Problem to work on
Copy every line of the records that contains the string "should". Treat uppercase and lowercase as different.

Task input

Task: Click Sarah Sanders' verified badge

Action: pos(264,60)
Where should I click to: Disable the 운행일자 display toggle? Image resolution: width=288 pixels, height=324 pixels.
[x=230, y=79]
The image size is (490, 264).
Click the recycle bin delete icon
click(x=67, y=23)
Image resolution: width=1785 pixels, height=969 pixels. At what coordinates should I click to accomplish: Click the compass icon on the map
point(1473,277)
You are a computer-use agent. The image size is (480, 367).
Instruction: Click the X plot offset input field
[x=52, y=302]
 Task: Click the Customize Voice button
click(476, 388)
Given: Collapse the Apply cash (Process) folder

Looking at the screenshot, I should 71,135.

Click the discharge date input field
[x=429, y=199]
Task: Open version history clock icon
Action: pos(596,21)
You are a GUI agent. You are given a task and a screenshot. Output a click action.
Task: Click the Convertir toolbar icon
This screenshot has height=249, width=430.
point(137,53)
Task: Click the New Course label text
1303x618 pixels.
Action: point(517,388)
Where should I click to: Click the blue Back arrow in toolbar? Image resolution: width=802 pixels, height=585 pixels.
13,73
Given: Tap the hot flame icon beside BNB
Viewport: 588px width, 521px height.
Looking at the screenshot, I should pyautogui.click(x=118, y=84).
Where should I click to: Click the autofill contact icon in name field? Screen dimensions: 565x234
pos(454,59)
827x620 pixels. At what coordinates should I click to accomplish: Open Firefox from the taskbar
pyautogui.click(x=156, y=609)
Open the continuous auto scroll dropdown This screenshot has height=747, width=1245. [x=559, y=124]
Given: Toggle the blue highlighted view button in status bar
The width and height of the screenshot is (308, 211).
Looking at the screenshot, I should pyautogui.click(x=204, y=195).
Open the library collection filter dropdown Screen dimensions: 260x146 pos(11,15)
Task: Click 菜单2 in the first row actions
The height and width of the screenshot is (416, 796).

Response for this exercise
Where should I click to: Disable the 운행일자 display toggle? Image resolution: width=288 pixels, height=324 pixels.
Image resolution: width=1785 pixels, height=969 pixels. At what coordinates should I click to accomplish: Click the compass icon on the map
Looking at the screenshot, I should 71,135.
Where should I click to: Click the blue Back arrow in toolbar? Image resolution: width=802 pixels, height=585 pixels.
Looking at the screenshot, I should pyautogui.click(x=118, y=84).
Where should I click to: Click the autofill contact icon in name field? Screen dimensions: 565x234
827x620 pixels. At what coordinates should I click to accomplish: Open Firefox from the taskbar
Looking at the screenshot, I should pyautogui.click(x=204, y=195).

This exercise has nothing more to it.